Affiliations: Department of Clinical Chemistry and Clinical Pharmacology, University of Bonn, Bonn, Germany | Institute of Human Genetics, University of Bonn, Bonn, Germany | Department of Neonatology, Children’s Hospital, University of Bonn, Bonn, Germany
Note: [] Corresponding author: Michael Ludwig, Department of Clinical Chemistry and Clinical Pharmacology, University of Bonn, Sigmund-Freud-Str. 25, 53127 Bonn, Germany. Tel.: +49 228 6885 418; Fax: +49 228 6885 401; E-mail: [email protected].

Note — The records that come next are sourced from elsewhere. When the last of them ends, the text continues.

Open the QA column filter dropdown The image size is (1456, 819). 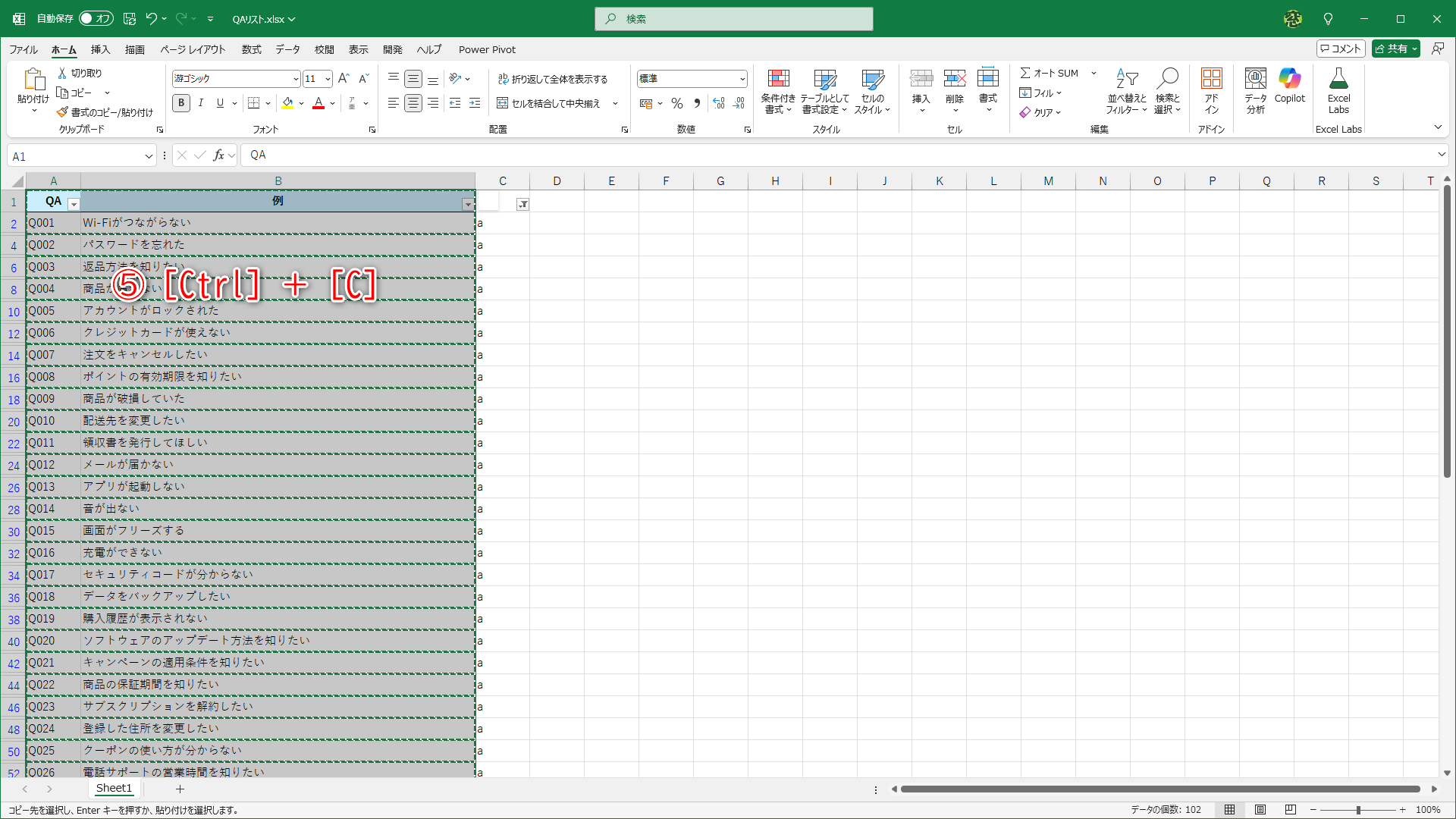pyautogui.click(x=74, y=204)
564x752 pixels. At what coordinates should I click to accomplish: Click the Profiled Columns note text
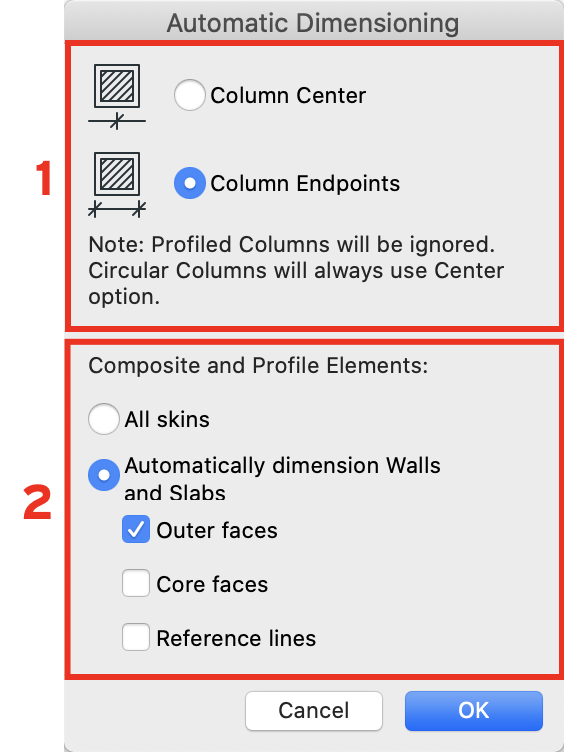click(x=296, y=270)
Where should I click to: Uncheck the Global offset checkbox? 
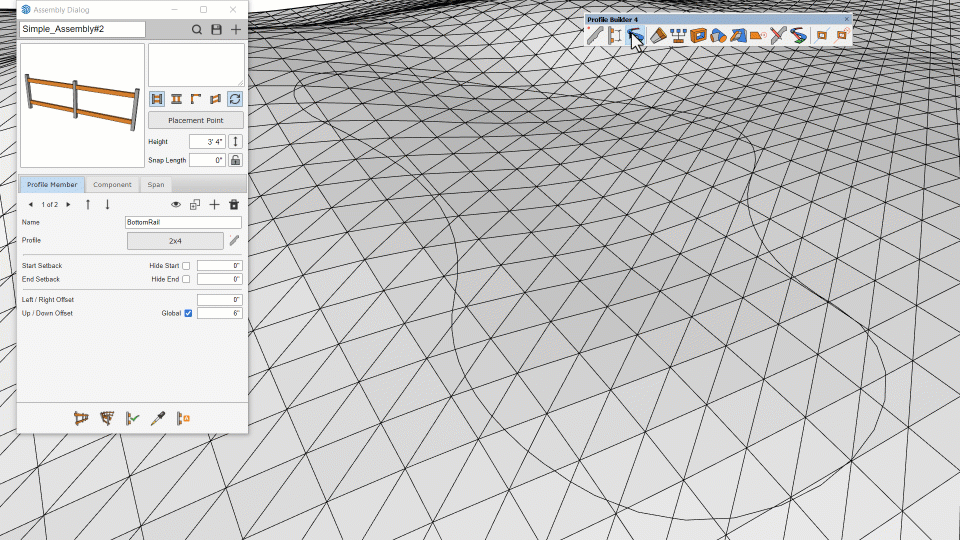click(188, 313)
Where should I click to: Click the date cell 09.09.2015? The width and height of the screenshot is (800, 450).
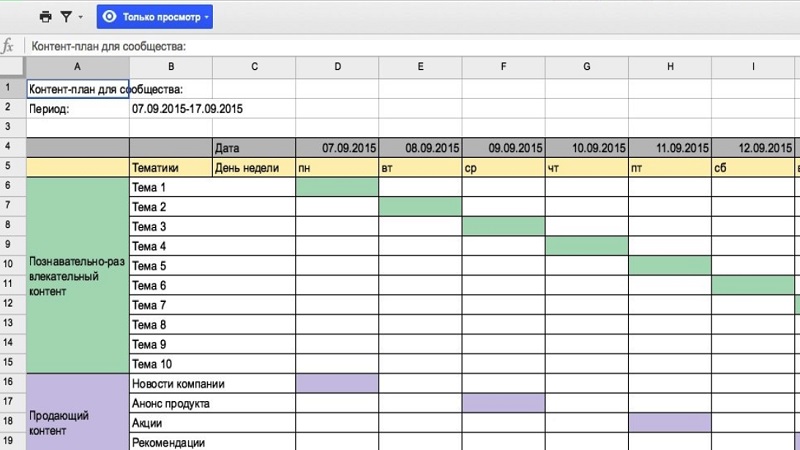(503, 147)
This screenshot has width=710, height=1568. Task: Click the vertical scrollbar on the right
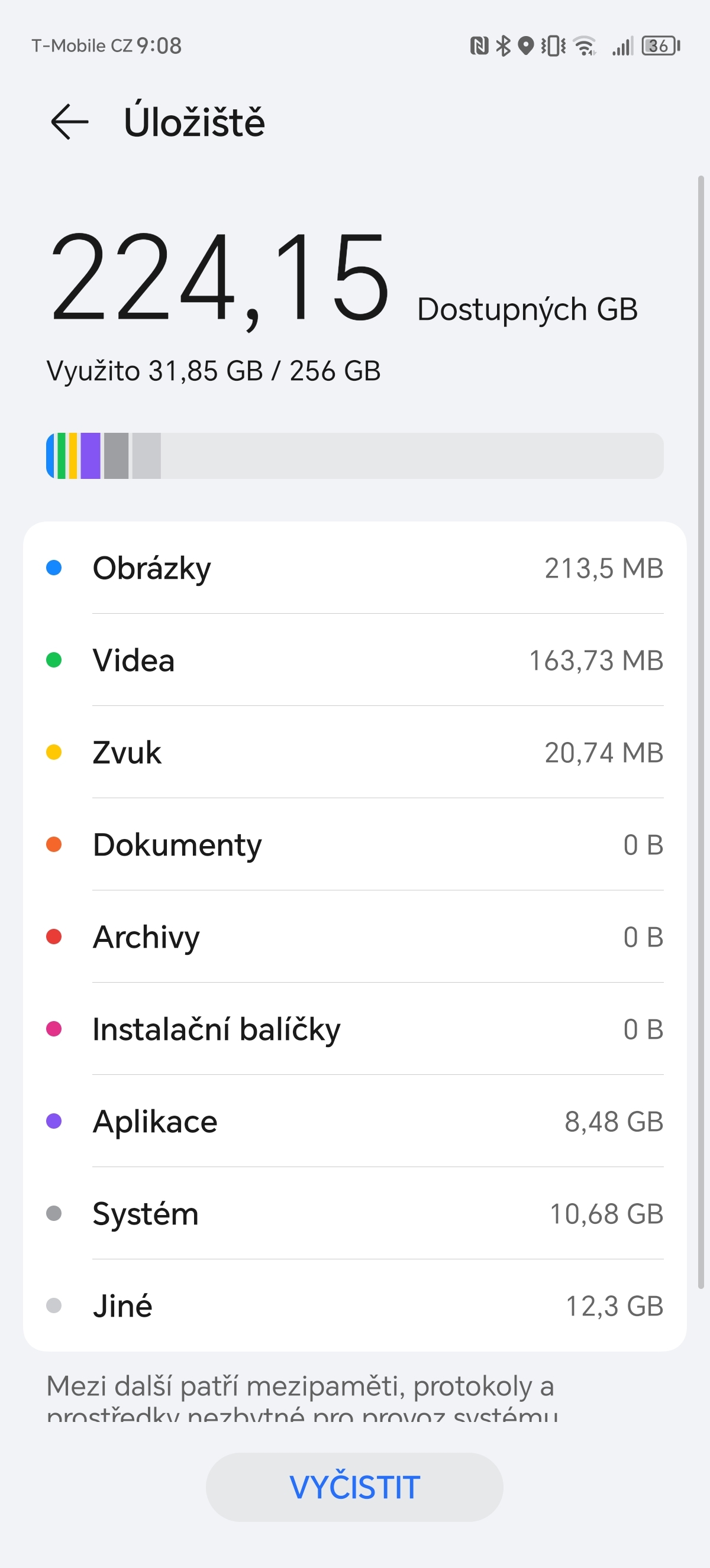click(x=701, y=730)
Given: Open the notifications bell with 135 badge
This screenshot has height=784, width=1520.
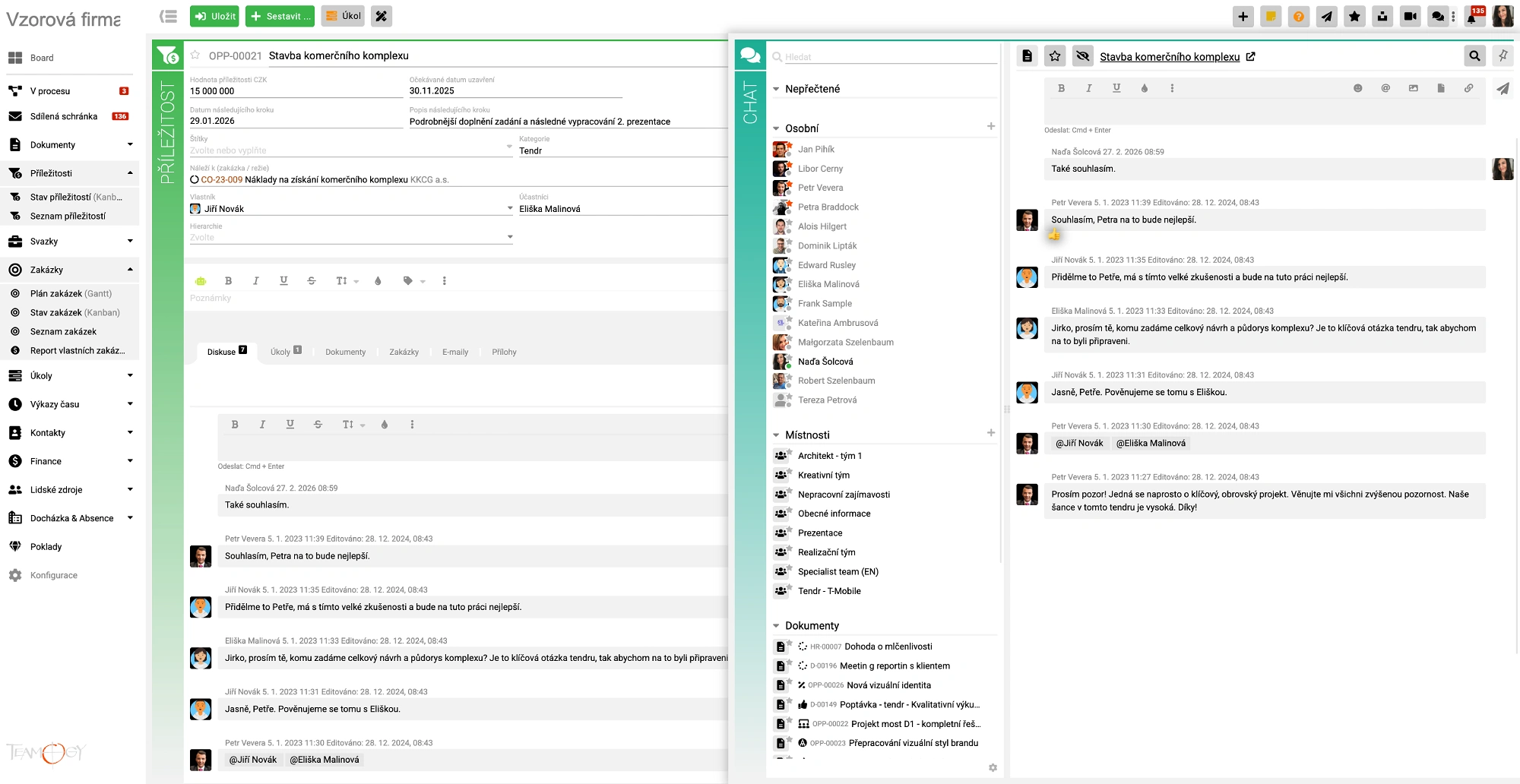Looking at the screenshot, I should pyautogui.click(x=1472, y=17).
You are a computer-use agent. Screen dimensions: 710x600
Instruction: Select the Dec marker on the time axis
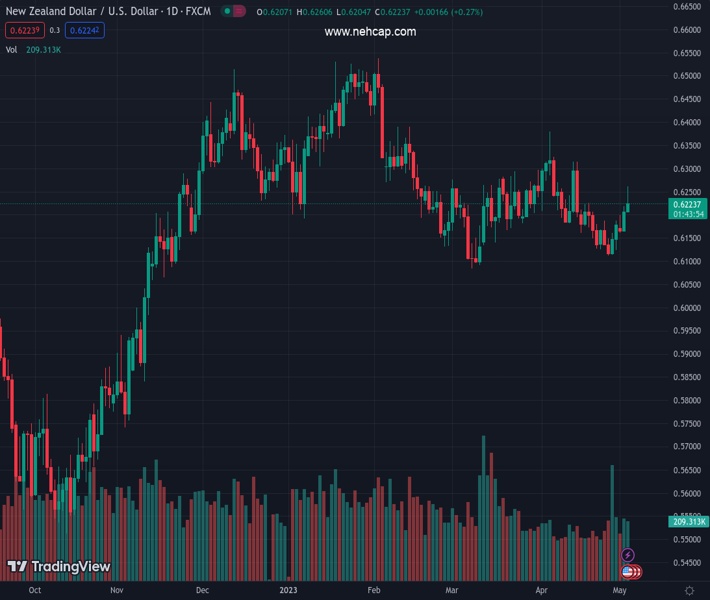click(x=202, y=591)
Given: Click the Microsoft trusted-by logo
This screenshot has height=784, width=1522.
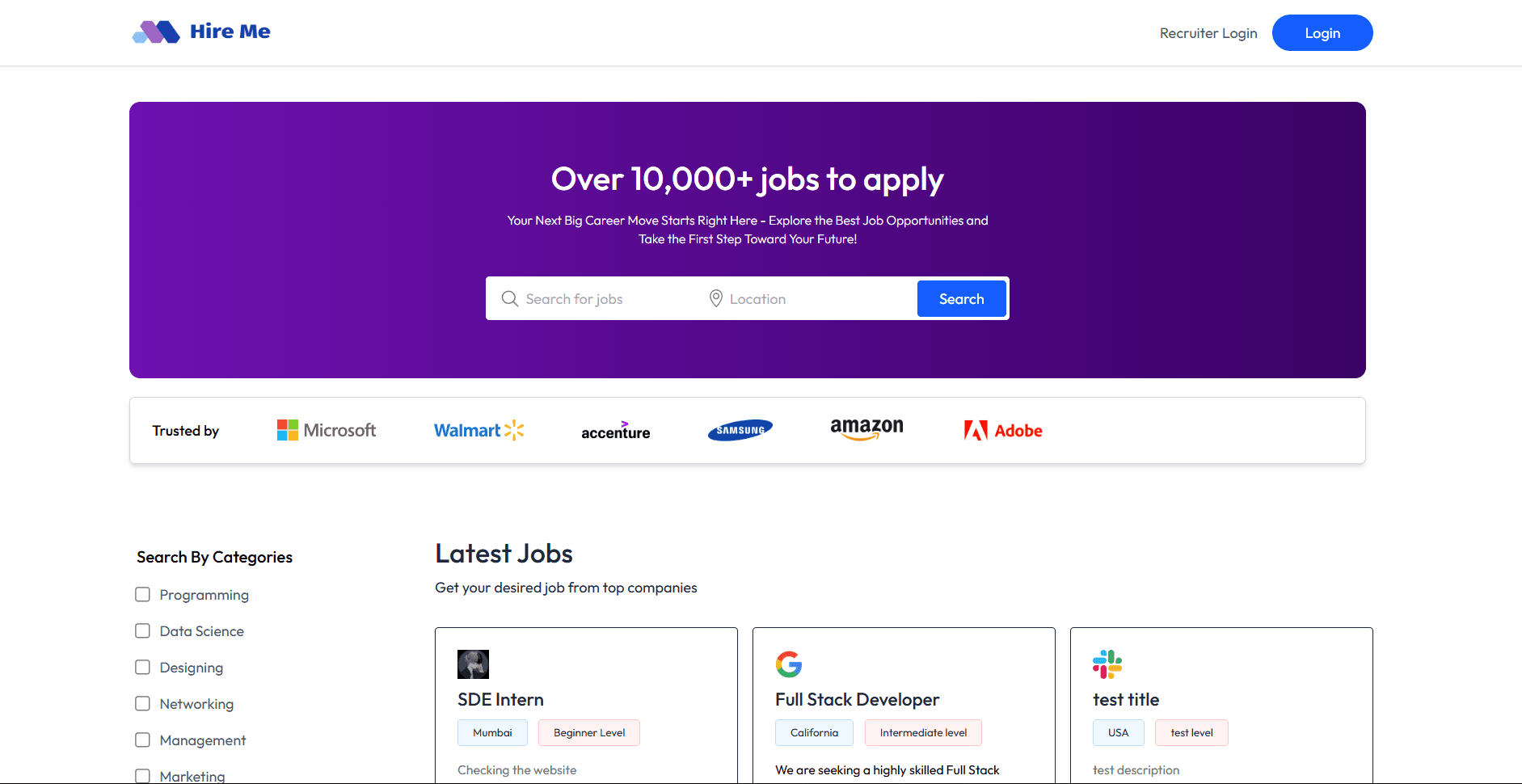Looking at the screenshot, I should [326, 430].
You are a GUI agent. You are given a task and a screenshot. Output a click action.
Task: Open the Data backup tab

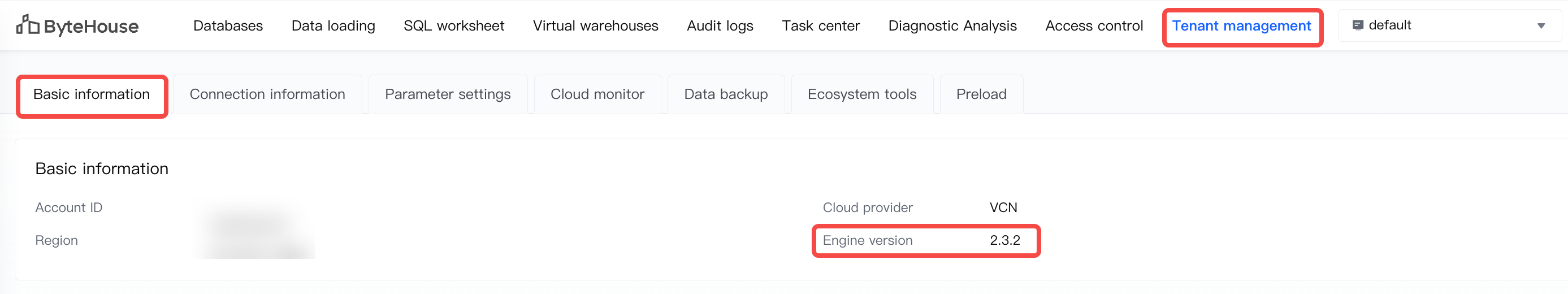click(x=726, y=94)
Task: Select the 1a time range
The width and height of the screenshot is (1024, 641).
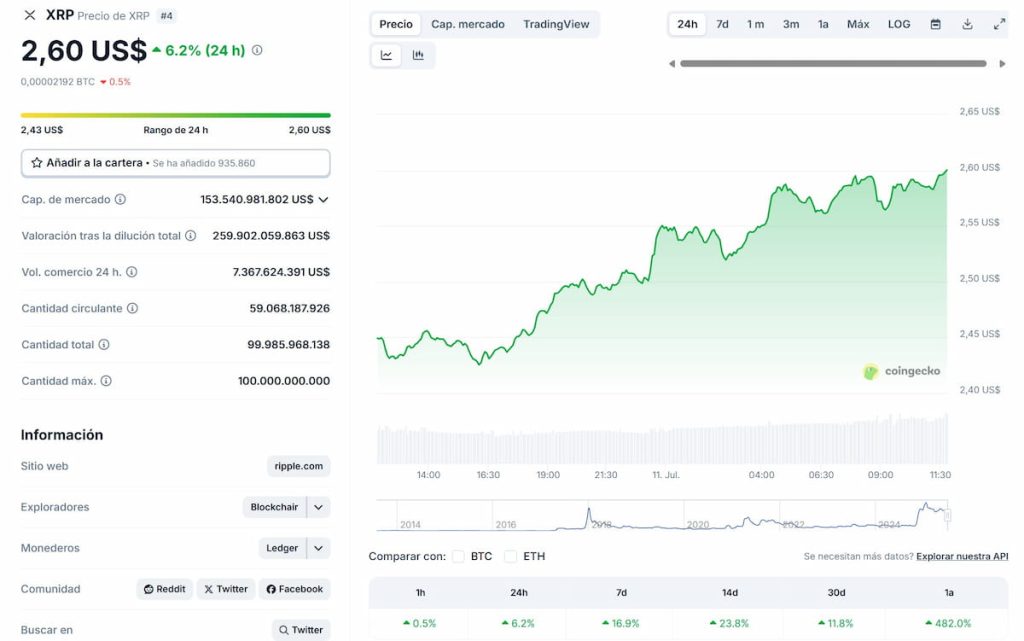Action: click(x=823, y=23)
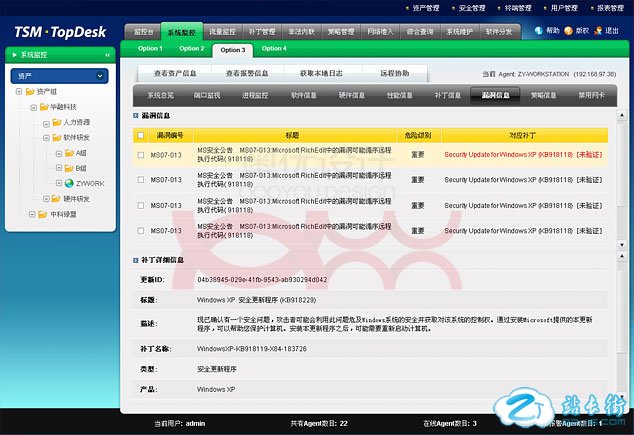The image size is (634, 435).
Task: Select the Option 1 tab
Action: 150,48
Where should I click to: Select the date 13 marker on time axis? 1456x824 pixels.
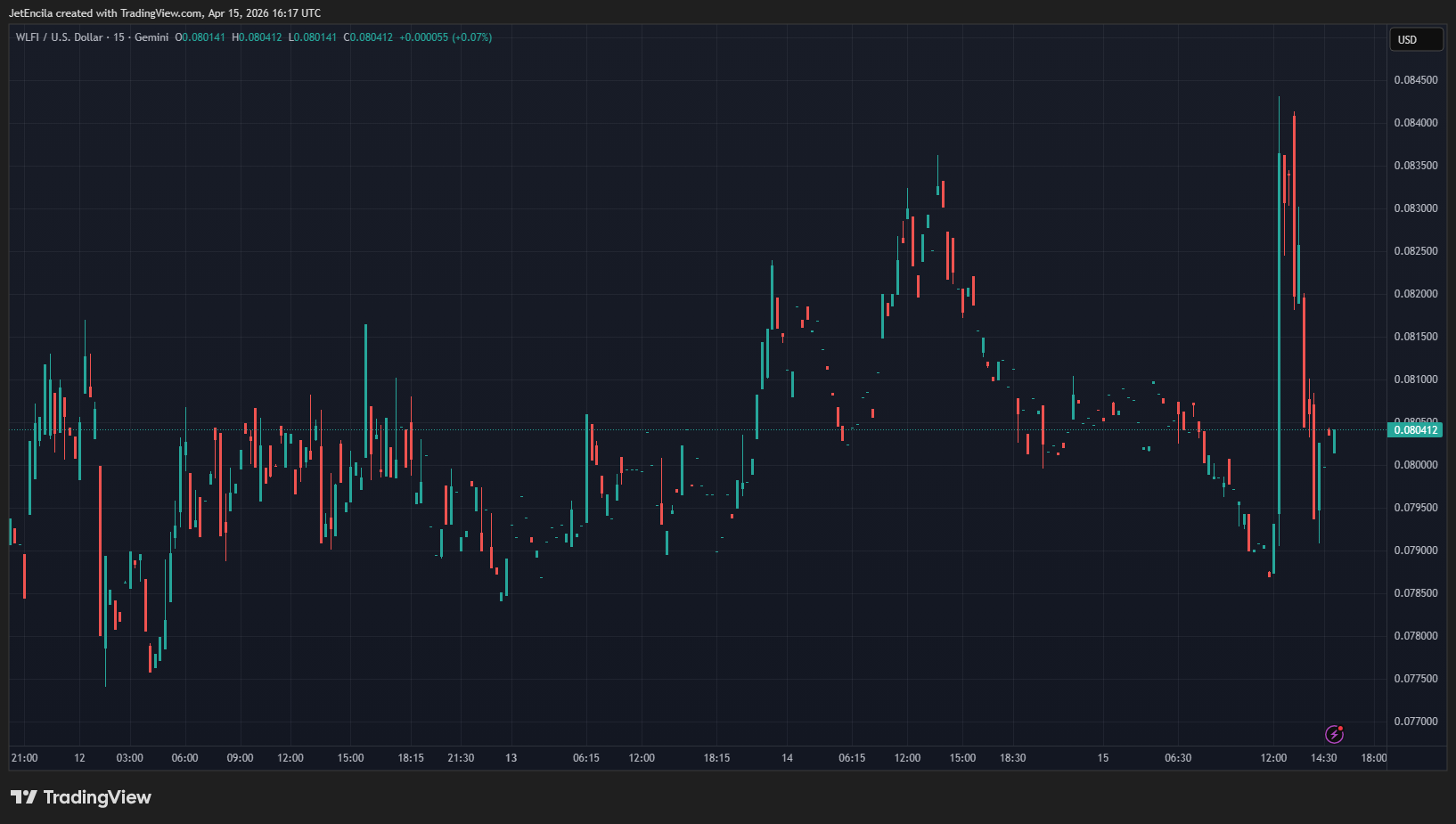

Abstract: The oculocerebrorenal syndrome of Lowe is a rare X-linked multisystemic disorder characterized by the triad of congenital cataracts, cognitive and behavioral impairment and a renal proximal tubulopathy in almost all of the patients. Whereas the ocular manifestations and severe hypotonia are present at birth, the renal involvement appears within the first months of life. Patients show progressive growth retardation and may develop a debilitating arthropathy. Treatment is symptomatic and life span rarely exceeds 40 yr. The causative OCRL gene, encodes an inositol polyphosphate 5-phosphatase. OCRL mutations were not only found in classic Lowe syndrome, but also in milder affected patients, classified as having Dent-2 disease. There is a phenotypic continuum within patients with Dent-2 disease and Lowe syndrome, suggesting that there are individual differences in the ability to compensate for loss of enzyme function. Researchers have conducted a large amount of work to understand the etiology responsible for the disease. However, the mechanisms leading to the clinical manifestations are still poorly understood and we are far from an effective therapy. In this review, we have included well-established findings and the most recent progress in understanding Lowe syndrome and Dent-2 disease.